Configure DNS at TP-LINK VR600


#1

I have normally set up the Pi-Hole nevertheless it seems not to work.
I have changed the Primary DNS through the web Interface.
I use TP-Link Archer VR600.
Actually there is an emulator of the web interface to help you understand better the steps I did.
https://www.tp-link.com/resources/simulator/VR600_Emulator/index.htm
I went to Network-> LAN Settings-> Primary DNS (there I inserted the Pi-Hole ip address)
Is that correct? Do I need anything else since it doesnt seem to work for me.

Thanks for the help.


#2

A few things to check.

  1. Have you verified that the Pi-Hole works from it’s host device? Assume you have it installed on a Pi, then ssh into the Pi linux terminal and run a few test DNS lookups. If the Pi-Hole is working, the commands below should return a blocked IP for the first command and a valid IP for the second command.

dig flurry.com

dig flurry.com @1.1.1.1

  1. What is the IP address of your router, and the static IP that you have assigned to the Pi-Hole?

  2. Have you tested Pi-Hole by manually assigning it’s IP address as DNS server on a client? This would point that client directly to the Pi-Hole, bypassing any router DNS.

  3. What do you have for secondary DNS on your router? It should either be blank or the IP address of the Pi-Hole (entered the same as in primary DNS).

  4. Are you using IPV6? If so, what are your IPV6 DNS settings?


#3

Yeah you have a newbie here.
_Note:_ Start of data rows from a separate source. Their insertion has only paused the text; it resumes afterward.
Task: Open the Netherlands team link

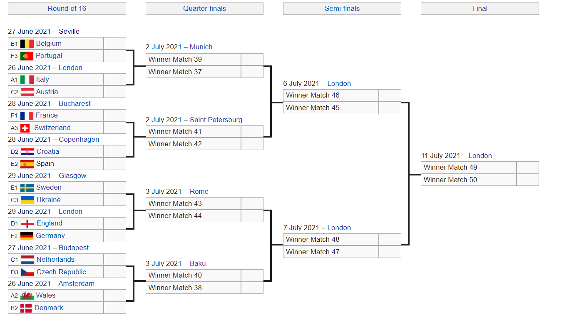Action: coord(55,259)
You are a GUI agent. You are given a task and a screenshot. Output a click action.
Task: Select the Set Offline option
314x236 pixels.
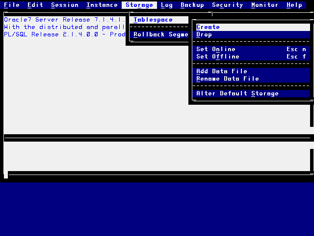point(218,57)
I have just followed letter by letter the instructions in the site.

  1. I have ssh into the Pi but do not know how to run DNS lookups.
    In the status* DNS active *FTL offline
    *Load: 0 0.01 0.02
    *Memory usage: 4.4 %
    The dashboard doesn’t show anything.
  2. I havent assigned any Static IP to Pi, it was created during installation.
  3. No I havent and I m not sure how to do it.
  4. The secondary DNS is 0.0.0.0
  5. RADVD

Sorry for the probably stupid answers.


#4

The “dig” command from the Linux terminal command line does this.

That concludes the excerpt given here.